For all the excitement in the bottom half of the draw on quarter-final day, it is the top half which provides what many regard as the dream semi, with Novak Djokovic to play Roger Federer. It will be their first encounter on a green court. And whoever comes through will be expected to go on to win the title. 
This won’t happen, but the British tennis public ought to consider cooling their jets. They underestimated Ferrer, and look what happened; they shouldn’t underestimate Tsonga. The Frenchman is a fine grass-court player who has the slam-drunks, the diving volleys and the talent to beat Murray. Has a tennis nation ever got ahead of themselves as much as the British public have done with Murray this summer? From the moment that Nadal lost in the second round to Lukas Rosol, many of Britain’s casual tennis observers were already fast-forwarding to the second Sunday for Murray’s first appearance in a Wimbledon final.

That was ignoring the fact that there were other world-class players, including a world-class Spaniard, still left in the draw. Murray hadn’t underestimated the world No 5, a player who had defeated Andy Roddick and Juan Martin del Potro in the preceding two rounds – including giving Del Potro a horse-whipping. But a lot of other people had done. Some would only have started to take Ferrer seriously when he had a point for the second set. If Murray had lost this, Rosol’s victory over Nadal would have been an irrelevance to Murray’s tournament. For the fourth time in the last five summers, Murray was inconvenienced by a Spaniard on the Centre Court grass – he lost to Nadal in the 2008 quarter-finals, and in the semi-finals for the past two years. This year, Murray avoided losing to the ‘wrong’ Spaniard, the ‘lesser’ Spaniard. 
There was something very British about this quarter-final. Centre Court had royalty, nostalgia (Andre Agassi and Steffi Graf in the front row of the Royal Box), a rain interruption, and a match which had the British tennis public watching through their fingers. 
So Ferrer did what he always does. And that made him a real problem. “Like a shampoo commercial,” the BBC’s Andrew Castle said of the Duchess of Cambridge as she shook her hair in disbelief at some of Ferrer’s tennis. But no one should have been at all surprised at the consistency of shot from Ferrer, the only wall at the All England Club not covered in green paint or ivy. Never mind that Ferrer is over 30 years of age, and under six feet tall (so everything an elite tennis player is not supposed to be); the 5ft 9in Iberian hurts his opponents with his effort and his efficiency.

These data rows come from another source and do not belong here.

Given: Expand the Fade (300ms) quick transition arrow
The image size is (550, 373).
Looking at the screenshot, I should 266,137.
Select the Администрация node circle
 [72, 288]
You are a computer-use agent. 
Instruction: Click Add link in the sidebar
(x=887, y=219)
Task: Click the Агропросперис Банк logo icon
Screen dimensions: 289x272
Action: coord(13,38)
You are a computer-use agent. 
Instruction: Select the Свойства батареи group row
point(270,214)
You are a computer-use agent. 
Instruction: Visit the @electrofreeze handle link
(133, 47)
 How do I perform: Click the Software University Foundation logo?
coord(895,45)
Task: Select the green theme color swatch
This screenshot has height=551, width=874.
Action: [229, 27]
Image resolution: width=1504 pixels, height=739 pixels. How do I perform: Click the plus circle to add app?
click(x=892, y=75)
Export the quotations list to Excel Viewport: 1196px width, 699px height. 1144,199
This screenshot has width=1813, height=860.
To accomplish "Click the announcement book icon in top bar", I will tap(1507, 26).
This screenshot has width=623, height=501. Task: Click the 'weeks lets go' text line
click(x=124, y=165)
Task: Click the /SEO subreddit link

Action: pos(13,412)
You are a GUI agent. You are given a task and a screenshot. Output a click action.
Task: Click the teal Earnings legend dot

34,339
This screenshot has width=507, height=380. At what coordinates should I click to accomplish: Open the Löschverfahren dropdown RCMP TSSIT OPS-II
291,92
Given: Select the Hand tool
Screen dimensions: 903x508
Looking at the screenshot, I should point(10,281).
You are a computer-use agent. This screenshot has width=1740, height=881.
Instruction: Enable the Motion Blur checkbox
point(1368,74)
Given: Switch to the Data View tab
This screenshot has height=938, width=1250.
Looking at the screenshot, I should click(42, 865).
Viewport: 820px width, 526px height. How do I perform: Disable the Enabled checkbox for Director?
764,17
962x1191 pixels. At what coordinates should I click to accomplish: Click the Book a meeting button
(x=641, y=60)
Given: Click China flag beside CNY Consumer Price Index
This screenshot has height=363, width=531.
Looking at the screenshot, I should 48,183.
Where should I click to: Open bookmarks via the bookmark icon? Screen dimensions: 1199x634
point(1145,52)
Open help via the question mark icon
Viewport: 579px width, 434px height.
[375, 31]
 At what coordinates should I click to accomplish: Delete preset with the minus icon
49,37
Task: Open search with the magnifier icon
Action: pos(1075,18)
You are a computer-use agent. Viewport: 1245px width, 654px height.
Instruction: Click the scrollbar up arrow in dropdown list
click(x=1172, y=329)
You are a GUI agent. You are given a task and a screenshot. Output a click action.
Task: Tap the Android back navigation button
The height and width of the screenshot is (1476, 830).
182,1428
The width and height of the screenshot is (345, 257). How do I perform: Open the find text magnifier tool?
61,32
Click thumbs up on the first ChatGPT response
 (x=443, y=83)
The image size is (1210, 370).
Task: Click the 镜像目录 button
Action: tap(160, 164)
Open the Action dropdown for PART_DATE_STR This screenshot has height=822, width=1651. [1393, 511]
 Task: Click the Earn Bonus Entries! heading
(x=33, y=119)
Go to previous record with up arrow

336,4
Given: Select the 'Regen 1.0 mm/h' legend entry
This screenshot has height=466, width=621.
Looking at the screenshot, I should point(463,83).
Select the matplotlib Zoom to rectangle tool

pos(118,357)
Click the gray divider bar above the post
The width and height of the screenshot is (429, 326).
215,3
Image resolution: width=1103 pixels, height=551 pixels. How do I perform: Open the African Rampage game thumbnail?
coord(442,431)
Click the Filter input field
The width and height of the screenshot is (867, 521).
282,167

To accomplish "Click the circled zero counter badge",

So, with William and Kate, plus the Agassi-Grafs watching in the Royal Box, as well as Rod Laver and a few others, Ferrer did what he always did – he ran a lot, he ran quickly, he ran some more, and he got almost everything back over the net. Okay, there were a few spectacular moments from Ferrer, such as the time in the opening set when he struck a forehand winner from outside the court and around the net post. But this was not a performance built on outrageous winners. Only once did Ferrer play a poor game, and that was when he served for the second set at 5-4. He was broken. Ferrer also led 5-2 in the second-set tiebreak, and had a set point at 6-5. But it was Murray who took the tiebreak, and so levelled the match. Many other players would have fallen away mentally after that. Ferrer didn’t.